**Assignment**. Every line of the listing should be transcribed exactly, with nothing left out.

**Exercise data**.
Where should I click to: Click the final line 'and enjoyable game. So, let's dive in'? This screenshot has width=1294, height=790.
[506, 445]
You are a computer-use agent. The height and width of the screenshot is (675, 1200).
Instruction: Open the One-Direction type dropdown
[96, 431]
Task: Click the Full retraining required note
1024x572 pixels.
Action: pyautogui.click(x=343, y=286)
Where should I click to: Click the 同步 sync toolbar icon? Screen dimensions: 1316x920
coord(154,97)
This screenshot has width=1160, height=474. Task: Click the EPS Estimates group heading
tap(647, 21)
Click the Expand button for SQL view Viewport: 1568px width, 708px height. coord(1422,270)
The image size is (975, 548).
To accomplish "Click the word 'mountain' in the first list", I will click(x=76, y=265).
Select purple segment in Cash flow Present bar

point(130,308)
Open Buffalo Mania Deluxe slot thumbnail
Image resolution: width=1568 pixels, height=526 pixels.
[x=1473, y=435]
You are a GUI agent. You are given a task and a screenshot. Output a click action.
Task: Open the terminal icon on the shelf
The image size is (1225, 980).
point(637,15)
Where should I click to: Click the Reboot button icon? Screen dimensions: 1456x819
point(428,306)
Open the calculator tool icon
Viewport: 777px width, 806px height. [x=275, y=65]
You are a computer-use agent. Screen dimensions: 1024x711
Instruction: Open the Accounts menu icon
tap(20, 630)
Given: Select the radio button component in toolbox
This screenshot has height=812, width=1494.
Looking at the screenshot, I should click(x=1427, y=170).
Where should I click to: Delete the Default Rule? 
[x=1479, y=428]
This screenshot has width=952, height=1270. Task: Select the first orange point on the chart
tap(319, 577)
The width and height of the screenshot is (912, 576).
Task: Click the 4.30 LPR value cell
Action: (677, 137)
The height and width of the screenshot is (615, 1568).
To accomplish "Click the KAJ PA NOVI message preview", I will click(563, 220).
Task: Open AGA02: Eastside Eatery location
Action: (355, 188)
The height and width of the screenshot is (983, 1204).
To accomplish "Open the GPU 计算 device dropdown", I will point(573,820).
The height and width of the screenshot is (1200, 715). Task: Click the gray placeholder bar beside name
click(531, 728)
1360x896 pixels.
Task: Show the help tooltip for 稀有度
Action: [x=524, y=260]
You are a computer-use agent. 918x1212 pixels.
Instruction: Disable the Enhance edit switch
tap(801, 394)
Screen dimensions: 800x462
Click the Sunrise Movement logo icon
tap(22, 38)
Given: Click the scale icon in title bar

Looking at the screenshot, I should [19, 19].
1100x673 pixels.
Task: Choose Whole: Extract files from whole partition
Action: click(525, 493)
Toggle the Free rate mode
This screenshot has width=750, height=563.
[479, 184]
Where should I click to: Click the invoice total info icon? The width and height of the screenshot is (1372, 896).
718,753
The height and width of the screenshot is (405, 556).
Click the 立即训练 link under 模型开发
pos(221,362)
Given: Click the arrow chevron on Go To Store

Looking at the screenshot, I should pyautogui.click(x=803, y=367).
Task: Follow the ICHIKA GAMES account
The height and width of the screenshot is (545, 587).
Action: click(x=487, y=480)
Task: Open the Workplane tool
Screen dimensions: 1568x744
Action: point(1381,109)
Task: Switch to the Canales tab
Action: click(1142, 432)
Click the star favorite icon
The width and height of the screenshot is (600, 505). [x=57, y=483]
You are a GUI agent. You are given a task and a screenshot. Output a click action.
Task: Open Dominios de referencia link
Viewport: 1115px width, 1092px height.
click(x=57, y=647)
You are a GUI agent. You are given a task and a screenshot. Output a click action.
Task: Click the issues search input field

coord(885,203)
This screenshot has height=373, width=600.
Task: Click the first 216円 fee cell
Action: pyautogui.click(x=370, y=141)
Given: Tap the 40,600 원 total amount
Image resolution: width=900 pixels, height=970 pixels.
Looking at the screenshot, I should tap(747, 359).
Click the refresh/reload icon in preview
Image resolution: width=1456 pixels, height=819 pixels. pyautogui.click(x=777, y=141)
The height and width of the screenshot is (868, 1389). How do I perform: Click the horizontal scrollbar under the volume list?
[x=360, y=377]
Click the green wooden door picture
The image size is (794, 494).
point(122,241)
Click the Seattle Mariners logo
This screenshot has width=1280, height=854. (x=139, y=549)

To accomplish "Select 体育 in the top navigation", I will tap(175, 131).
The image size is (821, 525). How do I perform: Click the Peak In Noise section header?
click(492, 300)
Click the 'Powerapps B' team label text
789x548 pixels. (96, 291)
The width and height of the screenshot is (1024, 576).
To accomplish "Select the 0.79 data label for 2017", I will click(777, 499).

**Expected answer**.
Where should I click to: Click the final line 'and enjoyable game. So, let's dive in'? This screenshot has width=1294, height=790.
[506, 445]
You are a computer-use agent. The height and width of the screenshot is (675, 1200).
Instruction: Open the One-Direction type dropdown
[96, 431]
Task: Click the Full retraining required note
1024x572 pixels.
Action: pyautogui.click(x=343, y=286)
Where should I click to: Click the 同步 sync toolbar icon? Screen dimensions: 1316x920
coord(154,97)
This screenshot has width=1160, height=474. Task: Click the EPS Estimates group heading
tap(647, 21)
Click the Expand button for SQL view Viewport: 1568px width, 708px height. coord(1422,270)
The image size is (975, 548).
To accomplish "Click the word 'mountain' in the first list", I will click(x=76, y=265).
Select purple segment in Cash flow Present bar

point(130,308)
Open Buffalo Mania Deluxe slot thumbnail
Image resolution: width=1568 pixels, height=526 pixels.
[x=1473, y=435]
You are a GUI agent. You are given a task and a screenshot. Output a click action.
Task: Open the terminal icon on the shelf
The image size is (1225, 980).
point(637,15)
Where should I click to: Click the Reboot button icon? Screen dimensions: 1456x819
point(428,306)
Open the calculator tool icon
Viewport: 777px width, 806px height. [x=275, y=65]
You are a computer-use agent. Screen dimensions: 1024x711
Instruction: Open the Accounts menu icon
tap(20, 630)
Given: Select the radio button component in toolbox
This screenshot has height=812, width=1494.
Looking at the screenshot, I should click(x=1427, y=170).
Where should I click to: Delete the Default Rule? 
[x=1479, y=428]
This screenshot has width=952, height=1270. Task: Select the first orange point on the chart
tap(319, 577)
The width and height of the screenshot is (912, 576).
Task: Click the 4.30 LPR value cell
Action: (677, 137)
The height and width of the screenshot is (615, 1568).
To accomplish "Click the KAJ PA NOVI message preview", I will click(563, 220).
Task: Open AGA02: Eastside Eatery location
Action: (355, 188)
The height and width of the screenshot is (983, 1204).
To accomplish "Open the GPU 计算 device dropdown", I will point(573,820).
The height and width of the screenshot is (1200, 715). Task: Click the gray placeholder bar beside name
click(531, 728)
1360x896 pixels.
Task: Show the help tooltip for 稀有度
Action: [x=524, y=260]
You are a computer-use agent. 918x1212 pixels.
Instruction: Disable the Enhance edit switch
tap(801, 394)
Screen dimensions: 800x462
Click the Sunrise Movement logo icon
tap(22, 38)
Given: Click the scale icon in title bar

Looking at the screenshot, I should [19, 19].
1100x673 pixels.
Task: Choose Whole: Extract files from whole partition
Action: click(525, 493)
Toggle the Free rate mode
This screenshot has width=750, height=563.
[479, 184]
Where should I click to: Click the invoice total info icon? The width and height of the screenshot is (1372, 896).
718,753
The height and width of the screenshot is (405, 556).
Click the 立即训练 link under 模型开发
pos(221,362)
Given: Click the arrow chevron on Go To Store

Looking at the screenshot, I should pyautogui.click(x=803, y=367).
Task: Follow the ICHIKA GAMES account
The height and width of the screenshot is (545, 587).
Action: click(x=487, y=480)
Task: Open the Workplane tool
Screen dimensions: 1568x744
Action: point(1381,109)
Task: Switch to the Canales tab
Action: click(1142, 432)
Click the star favorite icon
The width and height of the screenshot is (600, 505). [x=57, y=483]
You are a GUI agent. You are given a task and a screenshot. Output a click action.
Task: Open Dominios de referencia link
Viewport: 1115px width, 1092px height.
click(x=57, y=647)
You are a GUI agent. You are given a task and a screenshot. Output a click action.
Task: Click the issues search input field

coord(885,203)
This screenshot has height=373, width=600.
Task: Click the first 216円 fee cell
Action: pyautogui.click(x=370, y=141)
Given: Tap the 40,600 원 total amount
Image resolution: width=900 pixels, height=970 pixels.
Looking at the screenshot, I should tap(747, 359).
Click the refresh/reload icon in preview
Image resolution: width=1456 pixels, height=819 pixels. pyautogui.click(x=777, y=141)
The height and width of the screenshot is (868, 1389). How do I perform: Click the horizontal scrollbar under the volume list?
[x=360, y=377]
Click the green wooden door picture
The image size is (794, 494).
point(122,241)
Click the Seattle Mariners logo
This screenshot has width=1280, height=854. (x=139, y=549)

To accomplish "Select 体育 in the top navigation", I will tap(175, 131).
The image size is (821, 525). How do I perform: Click the Peak In Noise section header?
click(492, 300)
Click the 'Powerapps B' team label text
789x548 pixels. (96, 291)
The width and height of the screenshot is (1024, 576).
To accomplish "Select the 0.79 data label for 2017", I will click(777, 499).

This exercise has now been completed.